▸ WORK TO DO:
Rewrite the data below as a Markdown table with two columns, No. and Entry. Put one nonblank line of the data in each row, numbered in order, and leave out the blank lines.

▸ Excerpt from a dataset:
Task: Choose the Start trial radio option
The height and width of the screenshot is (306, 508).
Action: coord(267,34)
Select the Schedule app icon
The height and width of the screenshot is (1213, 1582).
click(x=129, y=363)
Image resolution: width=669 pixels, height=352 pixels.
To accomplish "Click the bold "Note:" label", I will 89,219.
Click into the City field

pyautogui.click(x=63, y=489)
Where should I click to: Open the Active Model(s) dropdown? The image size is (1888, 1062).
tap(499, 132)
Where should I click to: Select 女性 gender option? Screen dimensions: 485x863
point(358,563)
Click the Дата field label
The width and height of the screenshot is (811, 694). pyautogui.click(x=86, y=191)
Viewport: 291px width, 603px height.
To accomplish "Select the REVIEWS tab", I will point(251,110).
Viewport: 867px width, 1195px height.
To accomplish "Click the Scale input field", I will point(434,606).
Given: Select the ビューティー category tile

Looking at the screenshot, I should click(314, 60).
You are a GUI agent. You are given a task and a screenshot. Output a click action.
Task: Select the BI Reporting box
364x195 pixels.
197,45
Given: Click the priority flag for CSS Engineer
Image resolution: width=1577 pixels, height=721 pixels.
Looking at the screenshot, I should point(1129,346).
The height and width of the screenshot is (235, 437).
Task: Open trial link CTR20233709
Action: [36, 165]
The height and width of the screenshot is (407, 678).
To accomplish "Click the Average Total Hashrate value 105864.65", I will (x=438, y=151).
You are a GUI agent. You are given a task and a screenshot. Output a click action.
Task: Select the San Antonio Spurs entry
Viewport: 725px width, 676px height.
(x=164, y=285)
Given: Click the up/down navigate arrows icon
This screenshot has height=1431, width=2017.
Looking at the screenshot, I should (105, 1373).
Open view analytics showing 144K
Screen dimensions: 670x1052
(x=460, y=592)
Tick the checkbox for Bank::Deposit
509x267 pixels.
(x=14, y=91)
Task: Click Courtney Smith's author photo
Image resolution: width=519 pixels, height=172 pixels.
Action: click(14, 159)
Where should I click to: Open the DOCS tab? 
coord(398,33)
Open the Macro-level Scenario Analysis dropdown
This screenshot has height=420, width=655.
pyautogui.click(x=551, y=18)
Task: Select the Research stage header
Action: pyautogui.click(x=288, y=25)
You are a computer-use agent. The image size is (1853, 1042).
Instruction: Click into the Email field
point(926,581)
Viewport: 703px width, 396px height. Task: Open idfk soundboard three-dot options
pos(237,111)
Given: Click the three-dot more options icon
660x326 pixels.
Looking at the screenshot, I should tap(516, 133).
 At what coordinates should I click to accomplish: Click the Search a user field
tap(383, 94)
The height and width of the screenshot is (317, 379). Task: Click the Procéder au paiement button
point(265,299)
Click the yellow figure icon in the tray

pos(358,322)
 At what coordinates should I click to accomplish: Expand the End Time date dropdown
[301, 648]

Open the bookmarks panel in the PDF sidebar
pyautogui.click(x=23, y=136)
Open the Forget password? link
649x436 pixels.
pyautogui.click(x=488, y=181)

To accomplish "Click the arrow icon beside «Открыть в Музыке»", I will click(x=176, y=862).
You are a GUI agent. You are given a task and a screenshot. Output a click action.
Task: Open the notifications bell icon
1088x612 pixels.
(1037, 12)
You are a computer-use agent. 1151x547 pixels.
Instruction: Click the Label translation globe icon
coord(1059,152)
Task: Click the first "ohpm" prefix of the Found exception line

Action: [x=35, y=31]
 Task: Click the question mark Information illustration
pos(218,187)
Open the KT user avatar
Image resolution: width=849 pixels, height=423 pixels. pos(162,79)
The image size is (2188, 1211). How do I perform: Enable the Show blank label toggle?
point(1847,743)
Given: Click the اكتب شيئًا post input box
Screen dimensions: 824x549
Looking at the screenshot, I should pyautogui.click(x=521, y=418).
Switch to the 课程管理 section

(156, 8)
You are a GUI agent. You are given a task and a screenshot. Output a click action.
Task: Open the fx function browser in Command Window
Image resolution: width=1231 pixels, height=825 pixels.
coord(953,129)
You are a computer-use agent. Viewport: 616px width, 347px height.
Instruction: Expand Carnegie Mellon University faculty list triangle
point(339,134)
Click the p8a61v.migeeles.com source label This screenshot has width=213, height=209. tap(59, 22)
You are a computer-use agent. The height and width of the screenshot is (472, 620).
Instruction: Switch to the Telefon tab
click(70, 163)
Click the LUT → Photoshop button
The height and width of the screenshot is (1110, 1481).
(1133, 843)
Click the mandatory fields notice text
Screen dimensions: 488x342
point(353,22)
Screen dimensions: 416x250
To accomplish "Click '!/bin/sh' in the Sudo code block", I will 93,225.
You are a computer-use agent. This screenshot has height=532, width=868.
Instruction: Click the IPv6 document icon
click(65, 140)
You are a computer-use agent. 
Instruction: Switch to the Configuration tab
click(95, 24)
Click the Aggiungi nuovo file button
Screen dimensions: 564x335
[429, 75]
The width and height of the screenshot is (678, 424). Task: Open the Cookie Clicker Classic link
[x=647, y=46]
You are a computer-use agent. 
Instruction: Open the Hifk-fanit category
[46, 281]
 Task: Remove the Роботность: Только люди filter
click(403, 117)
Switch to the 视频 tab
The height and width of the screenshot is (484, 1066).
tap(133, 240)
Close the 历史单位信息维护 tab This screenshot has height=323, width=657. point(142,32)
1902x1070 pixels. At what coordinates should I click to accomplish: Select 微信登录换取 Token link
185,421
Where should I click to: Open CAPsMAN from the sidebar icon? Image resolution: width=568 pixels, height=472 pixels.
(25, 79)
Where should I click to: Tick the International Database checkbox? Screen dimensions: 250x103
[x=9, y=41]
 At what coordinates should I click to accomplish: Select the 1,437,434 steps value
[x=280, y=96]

▸ THE OUTPUT:
| No. | Entry |
|---|---|
| 1 | Task: Choose the Start trial radio option |
| 2 | The height and width of the screenshot is (306, 508). |
| 3 | Action: coord(267,34) |
| 4 | Select the Schedule app icon |
| 5 | The height and width of the screenshot is (1213, 1582). |
| 6 | click(x=129, y=363) |
| 7 | Image resolution: width=669 pixels, height=352 pixels. |
| 8 | To accomplish "Click the bold "Note:" label", I will 89,219. |
| 9 | Click into the City field |
| 10 | pyautogui.click(x=63, y=489) |
| 11 | Where should I click to: Open the Active Model(s) dropdown? The image size is (1888, 1062). |
| 12 | tap(499, 132) |
| 13 | Where should I click to: Select 女性 gender option? Screen dimensions: 485x863 |
| 14 | point(358,563) |
| 15 | Click the Дата field label |
| 16 | The width and height of the screenshot is (811, 694). pyautogui.click(x=86, y=191) |
| 17 | Viewport: 291px width, 603px height. |
| 18 | To accomplish "Select the REVIEWS tab", I will point(251,110). |
| 19 | Viewport: 867px width, 1195px height. |
| 20 | To accomplish "Click the Scale input field", I will point(434,606). |
| 21 | Given: Select the ビューティー category tile |
| 22 | Looking at the screenshot, I should click(314, 60). |
| 23 | You are a GUI agent. You are given a task and a screenshot. Output a click action. |
| 24 | Task: Select the BI Reporting box |
| 25 | 364x195 pixels. |
| 26 | 197,45 |
| 27 | Given: Click the priority flag for CSS Engineer |
| 28 | Image resolution: width=1577 pixels, height=721 pixels. |
| 29 | Looking at the screenshot, I should point(1129,346). |
| 30 | The height and width of the screenshot is (235, 437). |
| 31 | Task: Open trial link CTR20233709 |
| 32 | Action: [36, 165] |
| 33 | The height and width of the screenshot is (407, 678). |
| 34 | To accomplish "Click the Average Total Hashrate value 105864.65", I will (x=438, y=151). |
| 35 | You are a GUI agent. You are given a task and a screenshot. Output a click action. |
| 36 | Task: Select the San Antonio Spurs entry |
| 37 | Viewport: 725px width, 676px height. |
| 38 | (x=164, y=285) |
| 39 | Given: Click the up/down navigate arrows icon |
| 40 | This screenshot has height=1431, width=2017. |
| 41 | Looking at the screenshot, I should (105, 1373). |
| 42 | Open view analytics showing 144K |
| 43 | Screen dimensions: 670x1052 |
| 44 | (x=460, y=592) |
| 45 | Tick the checkbox for Bank::Deposit |
| 46 | 509x267 pixels. |
| 47 | (x=14, y=91) |
| 48 | Task: Click Courtney Smith's author photo |
| 49 | Image resolution: width=519 pixels, height=172 pixels. |
| 50 | Action: click(14, 159) |
| 51 | Where should I click to: Open the DOCS tab?  |
| 52 | coord(398,33) |
| 53 | Open the Macro-level Scenario Analysis dropdown |
| 54 | This screenshot has height=420, width=655. |
| 55 | pyautogui.click(x=551, y=18) |
| 56 | Task: Select the Research stage header |
| 57 | Action: pyautogui.click(x=288, y=25) |
| 58 | You are a computer-use agent. The image size is (1853, 1042). |
| 59 | Instruction: Click into the Email field |
| 60 | point(926,581) |
| 61 | Viewport: 703px width, 396px height. Task: Open idfk soundboard three-dot options |
| 62 | pos(237,111) |
| 63 | Given: Click the three-dot more options icon |
| 64 | 660x326 pixels. |
| 65 | Looking at the screenshot, I should tap(516, 133). |
| 66 |  At what coordinates should I click to accomplish: Click the Search a user field |
| 67 | tap(383, 94) |
| 68 | The height and width of the screenshot is (317, 379). Task: Click the Procéder au paiement button |
| 69 | point(265,299) |
| 70 | Click the yellow figure icon in the tray |
| 71 | pos(358,322) |
| 72 |  At what coordinates should I click to accomplish: Expand the End Time date dropdown |
| 73 | [301, 648] |
| 74 | Open the bookmarks panel in the PDF sidebar |
| 75 | pyautogui.click(x=23, y=136) |
| 76 | Open the Forget password? link |
| 77 | 649x436 pixels. |
| 78 | pyautogui.click(x=488, y=181) |
| 79 | To accomplish "Click the arrow icon beside «Открыть в Музыке»", I will click(x=176, y=862). |
| 80 | You are a GUI agent. You are given a task and a screenshot. Output a click action. |
| 81 | Task: Open the notifications bell icon |
| 82 | 1088x612 pixels. |
| 83 | (1037, 12) |
| 84 | You are a computer-use agent. 1151x547 pixels. |
| 85 | Instruction: Click the Label translation globe icon |
| 86 | coord(1059,152) |
| 87 | Task: Click the first "ohpm" prefix of the Found exception line |
| 88 | Action: [x=35, y=31] |
| 89 |  Task: Click the question mark Information illustration |
| 90 | pos(218,187) |
| 91 | Open the KT user avatar |
| 92 | Image resolution: width=849 pixels, height=423 pixels. pos(162,79) |
| 93 | The image size is (2188, 1211). How do I perform: Enable the Show blank label toggle? |
| 94 | point(1847,743) |
| 95 | Given: Click the اكتب شيئًا post input box |
| 96 | Screen dimensions: 824x549 |
| 97 | Looking at the screenshot, I should pyautogui.click(x=521, y=418). |
| 98 | Switch to the 课程管理 section |
| 99 | (156, 8) |
| 100 | You are a GUI agent. You are given a task and a screenshot. Output a click action. |
| 101 | Task: Open the fx function browser in Command Window |
| 102 | Image resolution: width=1231 pixels, height=825 pixels. |
| 103 | coord(953,129) |
| 104 | You are a computer-use agent. Viewport: 616px width, 347px height. |
| 105 | Instruction: Expand Carnegie Mellon University faculty list triangle |
| 106 | point(339,134) |
| 107 | Click the p8a61v.migeeles.com source label This screenshot has width=213, height=209. tap(59, 22) |
| 108 | You are a computer-use agent. The height and width of the screenshot is (472, 620). |
| 109 | Instruction: Switch to the Telefon tab |
| 110 | click(70, 163) |
| 111 | Click the LUT → Photoshop button |
| 112 | The height and width of the screenshot is (1110, 1481). |
| 113 | (1133, 843) |
| 114 | Click the mandatory fields notice text |
| 115 | Screen dimensions: 488x342 |
| 116 | point(353,22) |
| 117 | Screen dimensions: 416x250 |
| 118 | To accomplish "Click '!/bin/sh' in the Sudo code block", I will 93,225. |
| 119 | You are a computer-use agent. This screenshot has height=532, width=868. |
| 120 | Instruction: Click the IPv6 document icon |
| 121 | click(65, 140) |
| 122 | You are a computer-use agent.  |
| 123 | Instruction: Switch to the Configuration tab |
| 124 | click(95, 24) |
| 125 | Click the Aggiungi nuovo file button |
| 126 | Screen dimensions: 564x335 |
| 127 | [429, 75] |
| 128 | The width and height of the screenshot is (678, 424). Task: Open the Cookie Clicker Classic link |
| 129 | [x=647, y=46] |
| 130 | You are a computer-use agent.  |
| 131 | Instruction: Open the Hifk-fanit category |
| 132 | [46, 281] |
| 133 |  Task: Remove the Роботность: Только люди filter |
| 134 | click(403, 117) |
| 135 | Switch to the 视频 tab |
| 136 | The height and width of the screenshot is (484, 1066). |
| 137 | tap(133, 240) |
| 138 | Close the 历史单位信息维护 tab This screenshot has height=323, width=657. point(142,32) |
| 139 | 1902x1070 pixels. At what coordinates should I click to accomplish: Select 微信登录换取 Token link |
| 140 | 185,421 |
| 141 | Where should I click to: Open CAPsMAN from the sidebar icon? Image resolution: width=568 pixels, height=472 pixels. |
| 142 | (25, 79) |
| 143 | Where should I click to: Tick the International Database checkbox? Screen dimensions: 250x103 |
| 144 | [x=9, y=41] |
| 145 |  At what coordinates should I click to accomplish: Select the 1,437,434 steps value |
| 146 | [x=280, y=96] |